What I did next came directly from my amygdala – no cerebral cortex involvement, I assure you. I screamed loudly “Hey, give me back my wallet!” and grabbed his newspaper arm (having understood the purpose of the paper now). Tellingly, he did not react at all, which was probably better for both of us, since I was ready for a fight and he was 20 years my junior. Everyone looked at me and waited to see what would happen. By that time I realized that he had not been successful – my wallet was still in my pocket. I know I should have dragged him to the local constabulary, but I was so relieved that I let him go and he melted into the crowd.

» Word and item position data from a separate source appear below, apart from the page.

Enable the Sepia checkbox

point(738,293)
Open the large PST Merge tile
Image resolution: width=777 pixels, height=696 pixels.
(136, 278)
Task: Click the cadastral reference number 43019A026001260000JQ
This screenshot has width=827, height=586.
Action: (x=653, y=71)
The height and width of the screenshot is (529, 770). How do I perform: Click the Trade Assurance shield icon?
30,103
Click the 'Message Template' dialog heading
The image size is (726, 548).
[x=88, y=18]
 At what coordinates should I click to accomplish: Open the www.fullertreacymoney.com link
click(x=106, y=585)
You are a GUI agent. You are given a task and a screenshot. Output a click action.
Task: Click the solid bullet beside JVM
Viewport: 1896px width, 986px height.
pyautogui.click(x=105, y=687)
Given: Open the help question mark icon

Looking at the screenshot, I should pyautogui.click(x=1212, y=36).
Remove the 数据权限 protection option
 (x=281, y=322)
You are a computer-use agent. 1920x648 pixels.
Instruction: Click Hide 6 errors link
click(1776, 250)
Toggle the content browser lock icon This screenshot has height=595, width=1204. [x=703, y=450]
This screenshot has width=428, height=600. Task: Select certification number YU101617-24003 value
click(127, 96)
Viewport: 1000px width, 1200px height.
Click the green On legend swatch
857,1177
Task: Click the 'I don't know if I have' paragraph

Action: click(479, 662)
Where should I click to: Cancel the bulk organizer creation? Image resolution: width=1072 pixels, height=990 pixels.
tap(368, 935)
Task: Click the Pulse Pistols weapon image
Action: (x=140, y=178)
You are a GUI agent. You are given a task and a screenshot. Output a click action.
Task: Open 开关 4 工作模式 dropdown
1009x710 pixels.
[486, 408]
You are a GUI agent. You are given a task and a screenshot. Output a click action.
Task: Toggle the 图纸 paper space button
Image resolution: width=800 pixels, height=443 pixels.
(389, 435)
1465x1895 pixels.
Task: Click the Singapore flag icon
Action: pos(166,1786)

SO there is a moral to this story, which by the way, is not about Oslo, since it could happen anywhere. Yes, it’s about being vigilant, but more than that, it is about what a wonderful idea it is to make a scene. Acting like an obnoxious American has its advantages, and it was clearly the right thing to do here. Lorraine tells me that women, especially are taught not to call attention to themselves, even in such circumstances. I can tell you that the vacation would have been a very different one.
The image is from Viegland Park (thanks to and pickpockets or not - I really want to go there!

Friday, October 02, 2009

Thank You American

I need a flight. That was one of my first thoughts after hearing that my aunt Anne had died. I need to be in North Carolina, not London, so I called American Airlines.

I explained to the woman on the other end of the phone, I don’t remember her name, that there had been a death in the family and I understood most airlines had special “bereavement” fares. It felt disrespectful even to ask. Someone has died, so can I get a cheap ticket please. But the American Airlines representative handled it all beautifully. She explained that the airline understood that there were times when a passenger was not able to book in advance. She checked availability on the next morning's flight, quoted a fare that I would have received had I booked way in advance, reserved a nice aisle seat at the front of the plane, processed my credit card and sent me my e-ticket, all in a matter of minutes.

I’ve said tons of ugly things about airlines in this blog. Still, I thought I’d use this chance to thank American for being so nice about one of the saddest requests I’ve ever had to make.

FYI – American Airlines has a daily non-stop from London Heathrow to Raleigh Durham Airport with a terrific new terminal where I cleared US Customs and Immigration in less than 10 minutes. Right now, I can’t think of a nicer or more efficient place for foreign nationals to enter the United States.